Wednesday, July 18, 2012

A Seriously Itchy Bum

I slip from workaholic to bum real easy.  ~Matthew Broderick

Okay. Not that kind of bum.

I was going to go on (and on) about the uber-relaxed pace of summer.
But then Matthew Broderick (What the French, Toast?!) took the words right out of my mouth.

As I age, I know I'm increasingly in-touch with my bum alter ego - for which I make no apologies. Which is yet another sign I'm aging. Within those two statements, you'll need to wipe away the slime of two predilections - the one to work and the one to please, equally insatiably - to find the nugget of clean. Under all that gunk grins the me who shrugs a "Eh. Why not? It's summer!" to all the otherwise "No!" requests the kids pander. Under all that gunk laughs the me who checks Amazon Prime weekly until - Slap the dog and spit in the fire! - the second season of Downton Abbey makes its debut. Under all that gunk stills the me who gets up at 5:45 to kiss The Man goodbye...and then crawls back into bed with coffee, Bible, book, and blanket.

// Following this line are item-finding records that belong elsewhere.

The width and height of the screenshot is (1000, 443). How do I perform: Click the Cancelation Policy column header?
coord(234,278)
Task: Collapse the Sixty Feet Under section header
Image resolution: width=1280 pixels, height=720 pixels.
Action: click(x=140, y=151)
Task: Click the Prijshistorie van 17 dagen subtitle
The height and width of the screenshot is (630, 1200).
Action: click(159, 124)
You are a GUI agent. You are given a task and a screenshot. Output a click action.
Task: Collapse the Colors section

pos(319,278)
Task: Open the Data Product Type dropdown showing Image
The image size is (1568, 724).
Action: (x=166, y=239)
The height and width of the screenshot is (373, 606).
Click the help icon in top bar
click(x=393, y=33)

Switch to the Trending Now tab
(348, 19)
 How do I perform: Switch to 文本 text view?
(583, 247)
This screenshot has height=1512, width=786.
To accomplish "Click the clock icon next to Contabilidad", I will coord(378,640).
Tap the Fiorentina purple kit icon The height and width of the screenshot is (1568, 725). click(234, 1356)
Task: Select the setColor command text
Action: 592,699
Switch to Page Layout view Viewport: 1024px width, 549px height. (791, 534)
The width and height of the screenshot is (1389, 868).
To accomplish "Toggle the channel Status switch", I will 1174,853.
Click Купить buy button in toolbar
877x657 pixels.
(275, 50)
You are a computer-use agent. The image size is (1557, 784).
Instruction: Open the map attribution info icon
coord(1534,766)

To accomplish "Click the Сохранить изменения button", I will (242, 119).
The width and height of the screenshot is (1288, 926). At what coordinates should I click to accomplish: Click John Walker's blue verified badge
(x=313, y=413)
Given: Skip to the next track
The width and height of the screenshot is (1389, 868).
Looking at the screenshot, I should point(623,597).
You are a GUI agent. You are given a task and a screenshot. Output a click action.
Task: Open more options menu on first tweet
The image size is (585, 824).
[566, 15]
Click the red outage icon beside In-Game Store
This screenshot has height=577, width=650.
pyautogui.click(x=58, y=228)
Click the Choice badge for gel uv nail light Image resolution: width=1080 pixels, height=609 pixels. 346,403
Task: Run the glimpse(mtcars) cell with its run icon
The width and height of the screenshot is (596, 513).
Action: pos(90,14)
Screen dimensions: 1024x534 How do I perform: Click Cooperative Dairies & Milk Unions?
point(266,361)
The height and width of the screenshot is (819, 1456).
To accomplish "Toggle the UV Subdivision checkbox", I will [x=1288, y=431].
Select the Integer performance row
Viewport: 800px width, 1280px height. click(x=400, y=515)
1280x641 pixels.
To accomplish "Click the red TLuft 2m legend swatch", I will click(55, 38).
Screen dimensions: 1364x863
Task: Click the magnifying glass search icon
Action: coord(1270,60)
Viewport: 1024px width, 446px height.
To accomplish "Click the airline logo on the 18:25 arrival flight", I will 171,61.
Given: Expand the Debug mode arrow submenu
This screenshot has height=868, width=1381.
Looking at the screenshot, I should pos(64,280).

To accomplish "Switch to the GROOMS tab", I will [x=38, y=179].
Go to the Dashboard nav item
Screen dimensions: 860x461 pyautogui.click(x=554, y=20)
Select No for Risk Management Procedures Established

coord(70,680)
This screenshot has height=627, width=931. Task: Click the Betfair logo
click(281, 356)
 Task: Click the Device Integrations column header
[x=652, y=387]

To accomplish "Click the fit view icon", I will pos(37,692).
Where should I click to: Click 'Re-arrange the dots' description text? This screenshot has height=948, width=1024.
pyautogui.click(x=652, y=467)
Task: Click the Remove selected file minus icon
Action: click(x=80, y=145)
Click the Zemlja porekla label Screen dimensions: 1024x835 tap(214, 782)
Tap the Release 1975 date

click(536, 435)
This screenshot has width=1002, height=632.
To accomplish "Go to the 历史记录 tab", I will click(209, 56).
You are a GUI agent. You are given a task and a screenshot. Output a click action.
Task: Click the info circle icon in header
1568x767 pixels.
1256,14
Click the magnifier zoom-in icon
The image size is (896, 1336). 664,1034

For us, summer is only two months of time. Then it's back to the real world, whatever that is.
I used to schedule and box and border and boundary those precious 60 days with all that we could do, might see, should go. And, don't get me wrong: you can rest assured I haven't become an entirely different gal between the 20-hoo yah's and the 30-are ya kiddin' me?s. We still have goals and trips and plans and dreams. Those are all good things, don't you  know.

But the other nine months are tightrope walks between work and play, volleying betwixt nose to the grindstone and head in the clouds. Why not be a bum in June and July?

Summer- and its seriously itchy bum - will be over soon enough.